Collected data entries:

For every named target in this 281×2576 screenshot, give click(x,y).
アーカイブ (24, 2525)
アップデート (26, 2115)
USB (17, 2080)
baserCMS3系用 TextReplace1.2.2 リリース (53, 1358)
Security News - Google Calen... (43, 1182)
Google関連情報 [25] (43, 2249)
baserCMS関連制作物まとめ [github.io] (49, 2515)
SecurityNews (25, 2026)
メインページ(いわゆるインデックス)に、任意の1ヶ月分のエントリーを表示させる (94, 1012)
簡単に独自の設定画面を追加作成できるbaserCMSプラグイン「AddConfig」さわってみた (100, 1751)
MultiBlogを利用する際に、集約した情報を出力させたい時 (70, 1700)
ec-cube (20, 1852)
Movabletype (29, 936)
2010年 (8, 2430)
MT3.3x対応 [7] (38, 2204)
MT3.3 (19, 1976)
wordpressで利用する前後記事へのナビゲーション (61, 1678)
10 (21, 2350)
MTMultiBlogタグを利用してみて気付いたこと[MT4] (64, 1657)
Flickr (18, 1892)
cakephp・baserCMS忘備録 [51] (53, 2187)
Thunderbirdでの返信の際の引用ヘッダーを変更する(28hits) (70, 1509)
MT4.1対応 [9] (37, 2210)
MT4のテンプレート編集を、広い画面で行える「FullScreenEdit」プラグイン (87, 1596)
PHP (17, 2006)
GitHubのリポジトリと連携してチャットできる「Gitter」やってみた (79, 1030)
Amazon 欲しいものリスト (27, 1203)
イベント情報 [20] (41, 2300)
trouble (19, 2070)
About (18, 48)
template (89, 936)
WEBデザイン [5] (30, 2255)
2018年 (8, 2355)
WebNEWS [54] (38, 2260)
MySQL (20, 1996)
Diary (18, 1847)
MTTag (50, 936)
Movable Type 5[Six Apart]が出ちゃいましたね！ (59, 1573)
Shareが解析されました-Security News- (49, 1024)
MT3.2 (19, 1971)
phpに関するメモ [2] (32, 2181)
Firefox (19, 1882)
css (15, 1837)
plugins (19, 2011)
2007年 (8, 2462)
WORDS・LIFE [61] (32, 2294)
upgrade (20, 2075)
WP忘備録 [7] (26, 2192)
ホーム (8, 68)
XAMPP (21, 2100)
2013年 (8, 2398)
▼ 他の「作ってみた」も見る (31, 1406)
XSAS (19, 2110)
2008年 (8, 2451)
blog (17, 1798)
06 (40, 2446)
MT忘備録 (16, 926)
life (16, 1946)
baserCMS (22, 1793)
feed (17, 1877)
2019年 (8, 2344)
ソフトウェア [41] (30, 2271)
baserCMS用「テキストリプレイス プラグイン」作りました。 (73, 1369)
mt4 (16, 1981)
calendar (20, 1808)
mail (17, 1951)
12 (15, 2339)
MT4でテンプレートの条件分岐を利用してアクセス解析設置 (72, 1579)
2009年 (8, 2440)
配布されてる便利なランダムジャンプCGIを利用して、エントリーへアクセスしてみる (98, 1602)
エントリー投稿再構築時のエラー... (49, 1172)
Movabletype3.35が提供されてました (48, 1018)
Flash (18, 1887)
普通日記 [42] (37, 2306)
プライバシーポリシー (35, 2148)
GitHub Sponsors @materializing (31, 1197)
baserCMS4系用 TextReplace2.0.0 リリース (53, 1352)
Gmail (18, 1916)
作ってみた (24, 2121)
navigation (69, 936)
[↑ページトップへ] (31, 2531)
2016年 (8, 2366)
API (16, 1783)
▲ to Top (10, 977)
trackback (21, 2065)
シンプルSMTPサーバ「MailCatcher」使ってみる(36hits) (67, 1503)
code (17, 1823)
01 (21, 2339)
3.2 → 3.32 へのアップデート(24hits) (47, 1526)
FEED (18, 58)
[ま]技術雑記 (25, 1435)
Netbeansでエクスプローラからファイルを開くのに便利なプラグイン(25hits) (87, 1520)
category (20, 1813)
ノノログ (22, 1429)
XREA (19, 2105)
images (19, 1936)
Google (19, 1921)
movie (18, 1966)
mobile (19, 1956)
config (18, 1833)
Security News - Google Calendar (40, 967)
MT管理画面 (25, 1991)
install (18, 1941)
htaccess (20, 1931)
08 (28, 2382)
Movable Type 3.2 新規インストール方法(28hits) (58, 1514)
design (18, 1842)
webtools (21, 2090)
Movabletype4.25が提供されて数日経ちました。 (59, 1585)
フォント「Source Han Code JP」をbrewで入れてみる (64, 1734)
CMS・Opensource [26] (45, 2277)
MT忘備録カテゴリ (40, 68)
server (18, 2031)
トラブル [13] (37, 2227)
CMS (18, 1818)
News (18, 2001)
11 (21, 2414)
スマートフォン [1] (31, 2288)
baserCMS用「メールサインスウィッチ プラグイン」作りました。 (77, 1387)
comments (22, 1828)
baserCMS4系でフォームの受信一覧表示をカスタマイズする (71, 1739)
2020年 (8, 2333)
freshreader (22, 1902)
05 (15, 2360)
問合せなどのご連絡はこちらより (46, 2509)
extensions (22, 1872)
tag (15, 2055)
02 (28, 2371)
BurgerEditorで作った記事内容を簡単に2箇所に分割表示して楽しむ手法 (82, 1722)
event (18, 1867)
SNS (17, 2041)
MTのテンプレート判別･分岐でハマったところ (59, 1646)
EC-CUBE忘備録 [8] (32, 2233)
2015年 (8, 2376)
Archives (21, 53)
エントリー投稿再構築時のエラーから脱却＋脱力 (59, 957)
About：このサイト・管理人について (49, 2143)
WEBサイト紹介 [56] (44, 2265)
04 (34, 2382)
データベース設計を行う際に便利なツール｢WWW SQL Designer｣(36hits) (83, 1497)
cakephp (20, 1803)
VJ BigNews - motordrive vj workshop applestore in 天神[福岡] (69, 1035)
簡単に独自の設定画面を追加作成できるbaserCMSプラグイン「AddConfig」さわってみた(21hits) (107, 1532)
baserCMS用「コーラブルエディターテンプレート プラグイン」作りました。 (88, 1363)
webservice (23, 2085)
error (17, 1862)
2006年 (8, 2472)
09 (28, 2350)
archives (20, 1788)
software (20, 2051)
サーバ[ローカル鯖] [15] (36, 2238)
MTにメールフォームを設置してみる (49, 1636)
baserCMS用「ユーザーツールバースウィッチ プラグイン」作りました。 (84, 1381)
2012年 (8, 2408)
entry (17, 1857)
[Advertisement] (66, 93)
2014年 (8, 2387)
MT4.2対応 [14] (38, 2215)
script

TASK REQUIREMENTS: Every line above with the word "簡単に独自の設定画面を追加作成できるbaserCMSプラグイン" belongs in the answer, copied as written.

OUTPUT OF THE TASK:
簡単に独自の設定画面を追加作成できるbaserCMSプラグイン「AddConfig」さわってみた (100, 1751)
簡単に独自の設定画面を追加作成できるbaserCMSプラグイン「AddConfig」さわってみた(21hits) (107, 1532)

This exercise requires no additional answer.